Spent the weekend at deer camp with a few friends, a couple of which are city boys that I hunt with. Always amazes me that they will go to all of the time and trouble to buy licenses, travel to destinations, pay for hunting trips, buy weapons, buy gear, etc. but won't put in the time and effort to become familiar with their weapons, get them sighted in and know where they hit at different yardages.

Typical deal, one dude hunts with crossbow. Said he can only shoot 20 yards in town but he is good to go as he has it sighted in and according to the book you sight in top pin at 20 yards, then next two pins are for 30 & 40 yards. 

As suspected, that was off base. We set a target at a measured 20 yards and quickly found he was 3-4" left, and got that fixed.
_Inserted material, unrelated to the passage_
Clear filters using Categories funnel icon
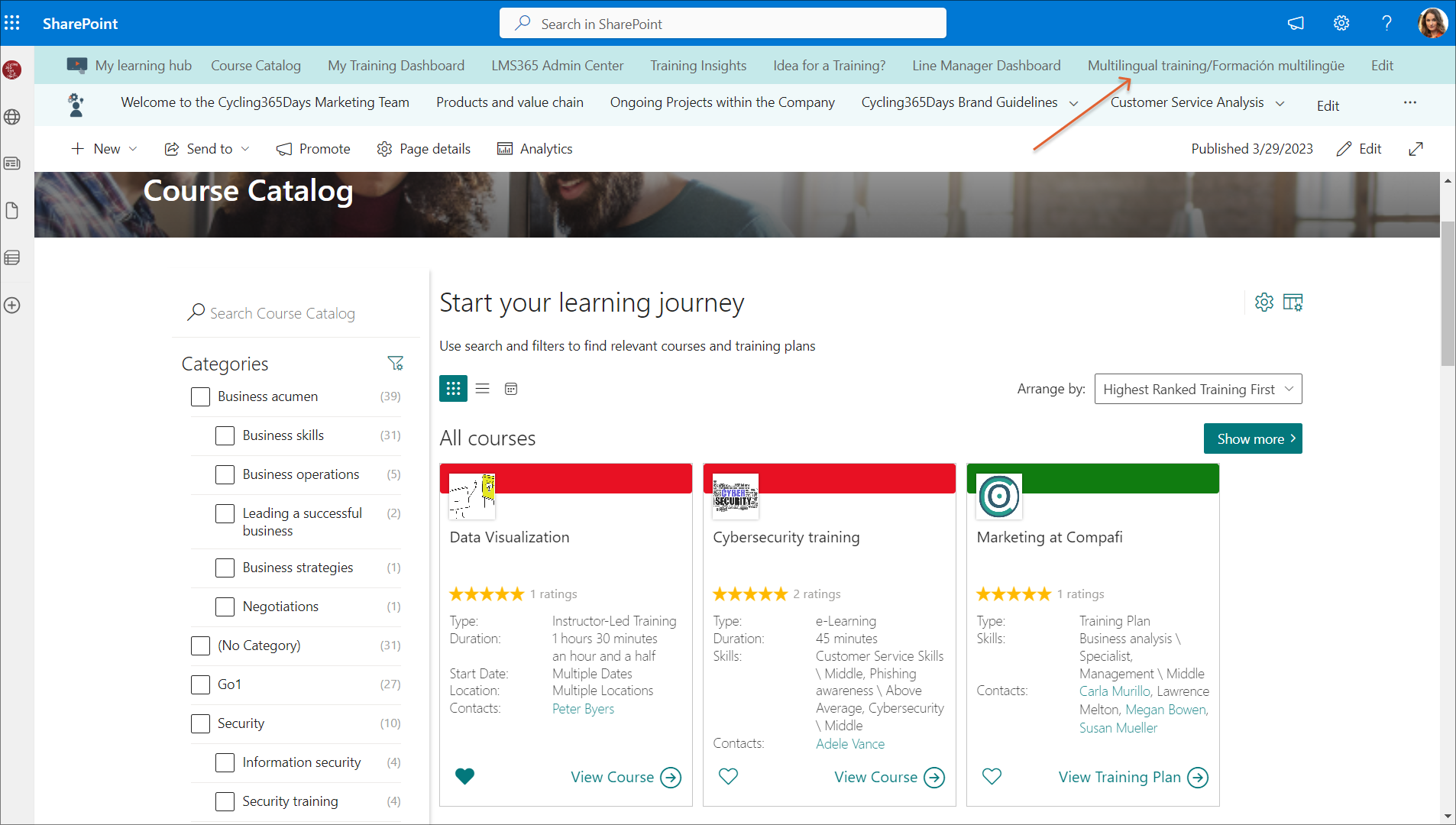This screenshot has height=825, width=1456. pyautogui.click(x=395, y=364)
Then via moving around at some measured distances found out that his second pin was good at 25 yards and third pin good at 30 yards. I made him up a sticker to put on the crossbow illustrating that information and hope it helps.
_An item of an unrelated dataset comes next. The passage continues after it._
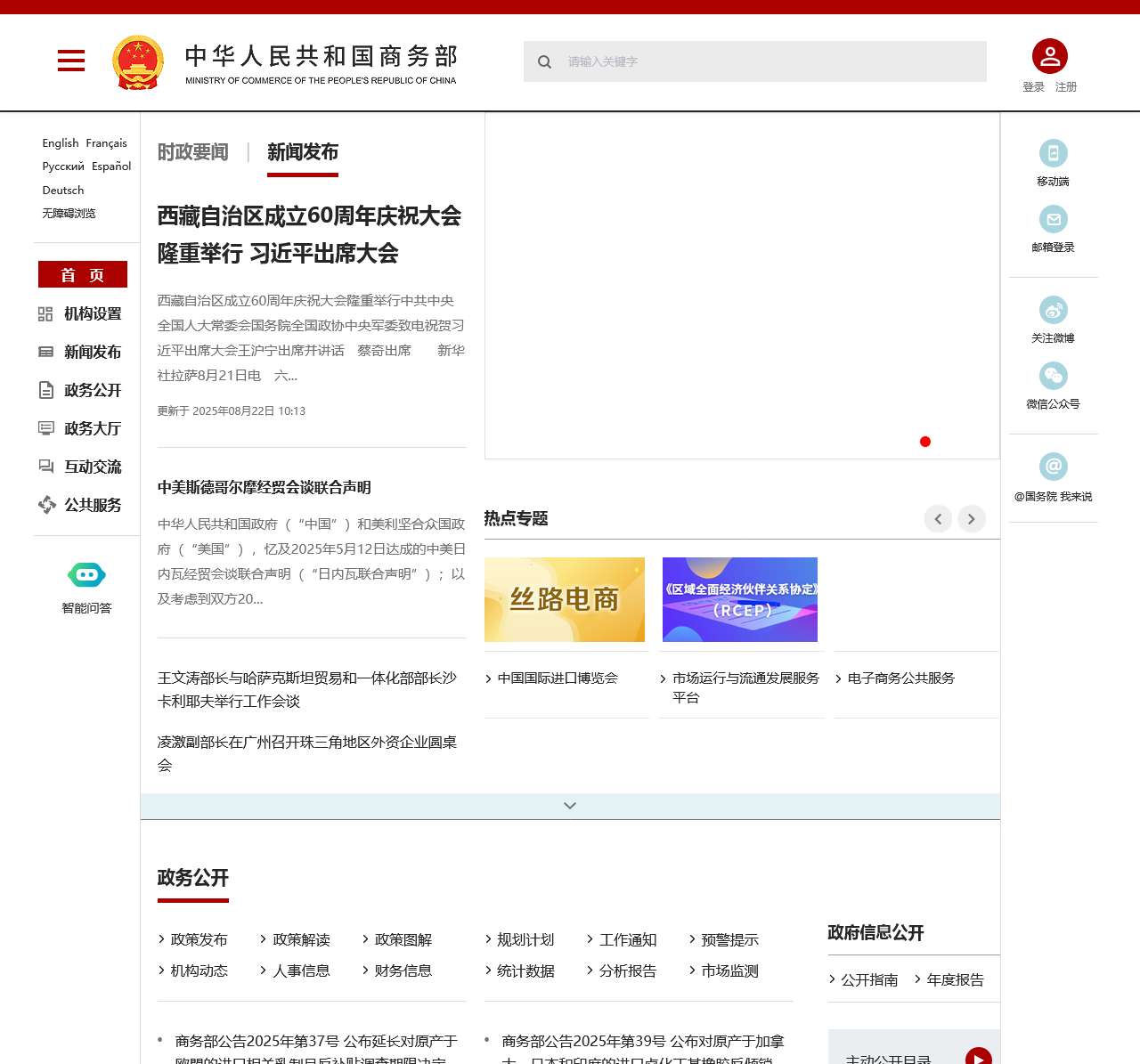Switch to the 时政要闻 tab
1140x1064 pixels.
tap(193, 152)
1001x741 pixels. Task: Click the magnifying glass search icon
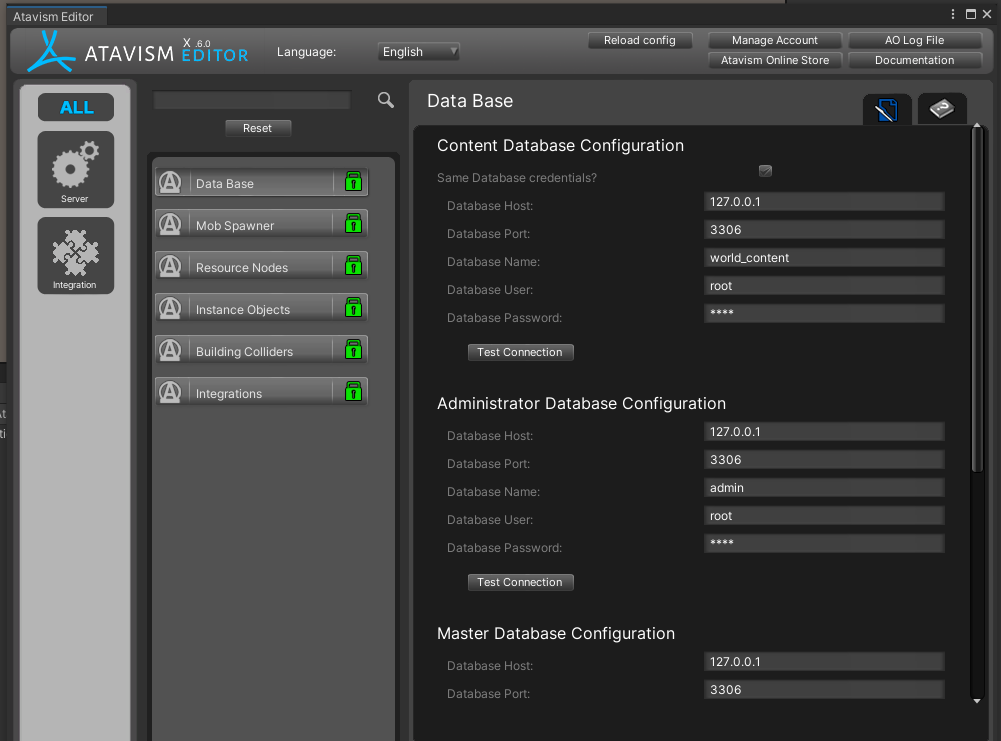[386, 100]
After discussion we come to find out that he didn't even know how much his practice tips weigh, nor does he know how much his broadheads weigh, so our sight in efforts could be wasted effort? See the same stuff with firearms. They sight in with brand X ammo, then can't find anymore in the store and hunt with brand Y.
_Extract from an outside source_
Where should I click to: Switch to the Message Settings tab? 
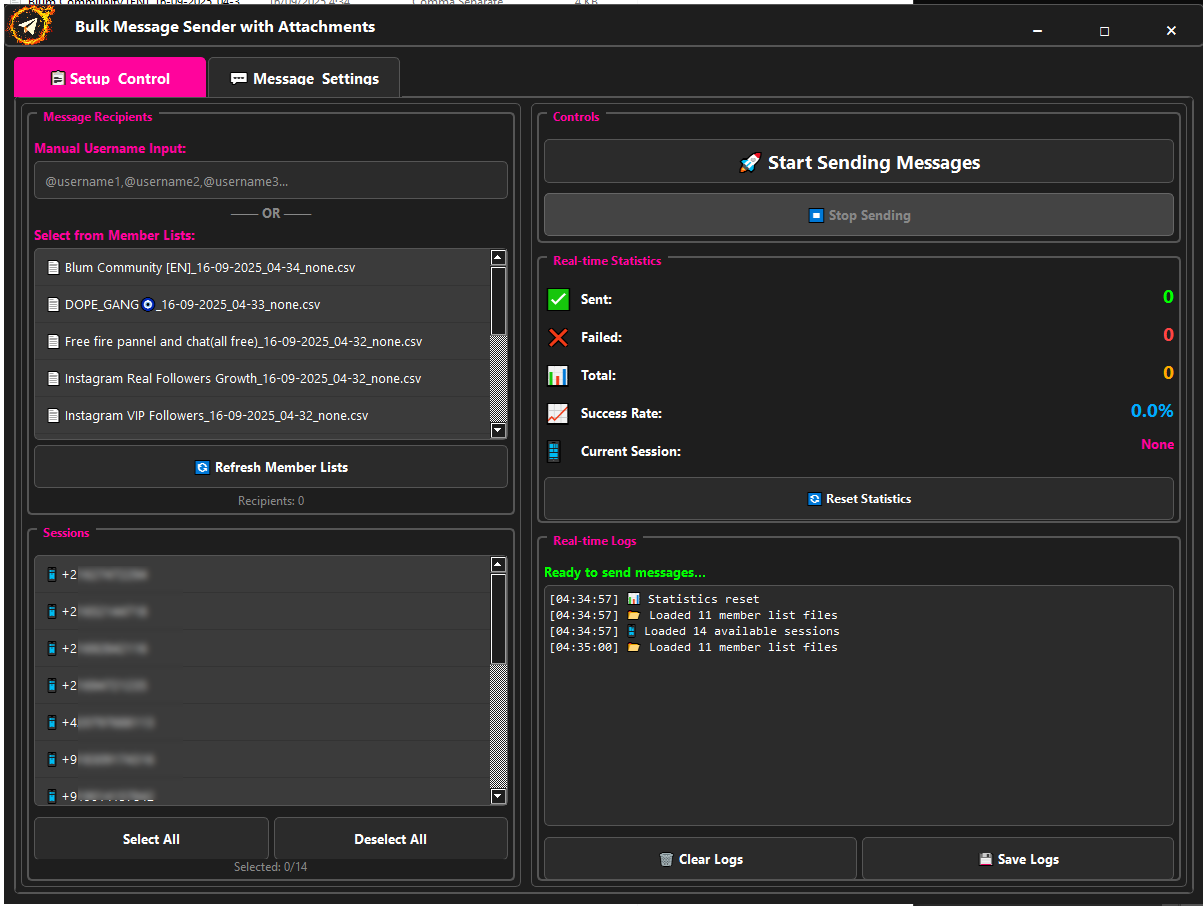(304, 79)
I'm trying to be patient and train these guys, but it sure gets frustrating. Also makes me suspect that the majority of dudes hitting the woods have little if any idea what their weapons are doing. This is the one aspect of deer hunting that is pretty controllable, so really not much excuse for hitting the woods with an inaccurate weapon.


----------



## alleyyooper (Apr 22, 2005)

Met people like that spent more money and time for beer for a hunting trip than they did on ammo and practice. 

 Al


----------



## JJ Grandits (Nov 10, 2002)

Please stop calling it a "weapon". A weapon is something used against people. I do not own any weapons but have a number of firearms, none of which have ever been used to harm anyone.
I know it sounds kind of picky, but that word just fits into the gun grabbers playbook. Here in the Great Socialist State Of New York a mis spoken word can open up a whole can of worms, as in "I'm training my children to use weapons" as opposed to "I'm training my children to use firearms". a whole world of difference.


----------



## Fishindude (May 19, 2015)

Weapon - _A thing designed or used for inflicting bodily harm or physical damage_

Well, since they haven't yet offered Phazers like used in Star Trek to the general public, myself and many others are stuck using archery gear and firearms to harvest game. Unfortunately, these tools do inflict bodily harm and physical damage to the critters they are used on, so I felt my choice of words was pretty accurate.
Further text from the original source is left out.